Total engagement cost: £89.80

We started the planning 10 days later, once we realised we couldn’t think of a single reason not to go through with it. In the end we were engaged for 32 days, mainly because the British system has a 16-day waiting period for marriage permits.

Mandatory “notice of intent” appointment with the local council to get a marriage permit. This also served to verify our identities and making sure we’re not already married, and/or brother and sister. £60

Hiring a room for 15 minutes at the Town Hall, with a marriage official and registrar. (This is the Thursday rate; Saturdays cost more.) £79, or £5.80 per minute.

“Rings! We should get rings!” … We got titanium bands online, and they showed up two days before the ceremony.

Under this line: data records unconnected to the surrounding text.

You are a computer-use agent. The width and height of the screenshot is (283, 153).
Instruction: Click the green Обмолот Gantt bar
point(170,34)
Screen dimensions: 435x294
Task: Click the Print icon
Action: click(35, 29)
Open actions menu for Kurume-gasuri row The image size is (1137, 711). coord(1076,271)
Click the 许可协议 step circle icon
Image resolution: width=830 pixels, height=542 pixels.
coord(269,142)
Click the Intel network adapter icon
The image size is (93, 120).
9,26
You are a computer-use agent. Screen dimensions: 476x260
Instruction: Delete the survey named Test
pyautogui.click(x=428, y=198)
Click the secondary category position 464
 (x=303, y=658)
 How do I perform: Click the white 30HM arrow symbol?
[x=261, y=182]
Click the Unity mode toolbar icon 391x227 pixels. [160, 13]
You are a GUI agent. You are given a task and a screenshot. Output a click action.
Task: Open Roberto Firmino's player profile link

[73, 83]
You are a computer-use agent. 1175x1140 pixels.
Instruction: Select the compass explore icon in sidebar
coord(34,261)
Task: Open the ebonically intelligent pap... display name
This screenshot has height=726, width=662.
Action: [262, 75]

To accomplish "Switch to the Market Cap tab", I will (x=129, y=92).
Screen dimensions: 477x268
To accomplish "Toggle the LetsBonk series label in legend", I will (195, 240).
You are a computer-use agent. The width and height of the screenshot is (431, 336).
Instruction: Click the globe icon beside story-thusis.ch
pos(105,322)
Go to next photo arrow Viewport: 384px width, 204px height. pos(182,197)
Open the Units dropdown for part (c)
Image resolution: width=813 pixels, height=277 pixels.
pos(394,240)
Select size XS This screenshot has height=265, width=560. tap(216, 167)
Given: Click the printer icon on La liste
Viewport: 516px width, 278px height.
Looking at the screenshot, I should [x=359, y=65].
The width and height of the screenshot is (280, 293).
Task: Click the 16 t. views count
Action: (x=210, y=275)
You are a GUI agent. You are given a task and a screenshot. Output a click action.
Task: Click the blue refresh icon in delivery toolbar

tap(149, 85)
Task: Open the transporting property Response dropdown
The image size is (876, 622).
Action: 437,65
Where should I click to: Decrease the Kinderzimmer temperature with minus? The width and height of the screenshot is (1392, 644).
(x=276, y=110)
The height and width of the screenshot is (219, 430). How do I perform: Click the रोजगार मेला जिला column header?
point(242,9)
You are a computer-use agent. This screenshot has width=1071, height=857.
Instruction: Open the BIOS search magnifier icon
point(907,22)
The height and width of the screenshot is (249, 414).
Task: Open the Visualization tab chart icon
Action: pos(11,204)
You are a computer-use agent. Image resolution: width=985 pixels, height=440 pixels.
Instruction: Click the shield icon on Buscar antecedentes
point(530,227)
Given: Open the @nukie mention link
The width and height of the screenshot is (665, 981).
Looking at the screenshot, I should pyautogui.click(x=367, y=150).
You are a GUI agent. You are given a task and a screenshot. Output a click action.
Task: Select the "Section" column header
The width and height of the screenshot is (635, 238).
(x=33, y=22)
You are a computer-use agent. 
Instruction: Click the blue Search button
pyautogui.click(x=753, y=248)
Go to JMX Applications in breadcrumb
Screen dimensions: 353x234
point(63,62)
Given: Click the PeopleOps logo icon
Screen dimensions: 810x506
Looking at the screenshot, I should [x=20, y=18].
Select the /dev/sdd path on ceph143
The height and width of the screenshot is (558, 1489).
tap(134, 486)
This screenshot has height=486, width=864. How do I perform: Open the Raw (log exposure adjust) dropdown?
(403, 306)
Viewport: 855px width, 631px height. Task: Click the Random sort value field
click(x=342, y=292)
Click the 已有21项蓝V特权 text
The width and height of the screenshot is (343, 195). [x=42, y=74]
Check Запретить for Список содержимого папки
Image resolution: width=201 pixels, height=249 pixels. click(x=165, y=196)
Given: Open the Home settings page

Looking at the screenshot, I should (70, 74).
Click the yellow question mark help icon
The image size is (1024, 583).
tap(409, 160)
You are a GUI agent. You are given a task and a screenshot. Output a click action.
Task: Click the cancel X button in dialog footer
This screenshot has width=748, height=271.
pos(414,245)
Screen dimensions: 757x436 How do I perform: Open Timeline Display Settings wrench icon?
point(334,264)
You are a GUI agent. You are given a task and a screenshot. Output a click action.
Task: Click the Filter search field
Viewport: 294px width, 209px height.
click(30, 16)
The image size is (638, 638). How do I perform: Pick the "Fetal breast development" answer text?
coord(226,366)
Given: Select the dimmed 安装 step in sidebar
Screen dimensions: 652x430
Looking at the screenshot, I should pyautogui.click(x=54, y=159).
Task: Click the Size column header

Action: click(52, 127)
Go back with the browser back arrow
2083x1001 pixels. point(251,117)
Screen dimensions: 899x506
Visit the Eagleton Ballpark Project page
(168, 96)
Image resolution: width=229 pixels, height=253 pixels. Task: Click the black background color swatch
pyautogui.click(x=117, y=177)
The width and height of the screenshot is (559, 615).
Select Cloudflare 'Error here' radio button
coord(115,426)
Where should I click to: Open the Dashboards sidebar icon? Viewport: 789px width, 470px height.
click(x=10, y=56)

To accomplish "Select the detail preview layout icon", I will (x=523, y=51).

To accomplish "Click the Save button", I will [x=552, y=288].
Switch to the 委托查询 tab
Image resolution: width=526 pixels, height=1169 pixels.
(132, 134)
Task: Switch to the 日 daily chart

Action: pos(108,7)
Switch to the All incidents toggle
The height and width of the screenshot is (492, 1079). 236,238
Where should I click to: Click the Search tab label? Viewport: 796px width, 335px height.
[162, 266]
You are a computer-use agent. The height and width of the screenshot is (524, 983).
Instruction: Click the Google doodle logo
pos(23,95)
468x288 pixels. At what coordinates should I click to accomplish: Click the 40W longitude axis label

This was the only thing we bought that we didn’t strictly need. £54.75

Bus fare to the Town Hall on the day: £2.80

Pub lunch afterwards: Free, paid for by our wedding guests.

Cards, stamps and printing of photos for the thankyou notes: £36

Replacement ring when my husband left his in a hotel bathroom six months later: £25 … Somewhere out there a crooked and/or underpaid hotel employee is trying to sell that ring, only to be told it’s not platinum but titanium, hence it’s essentially worthless. Except as a symbol, that is.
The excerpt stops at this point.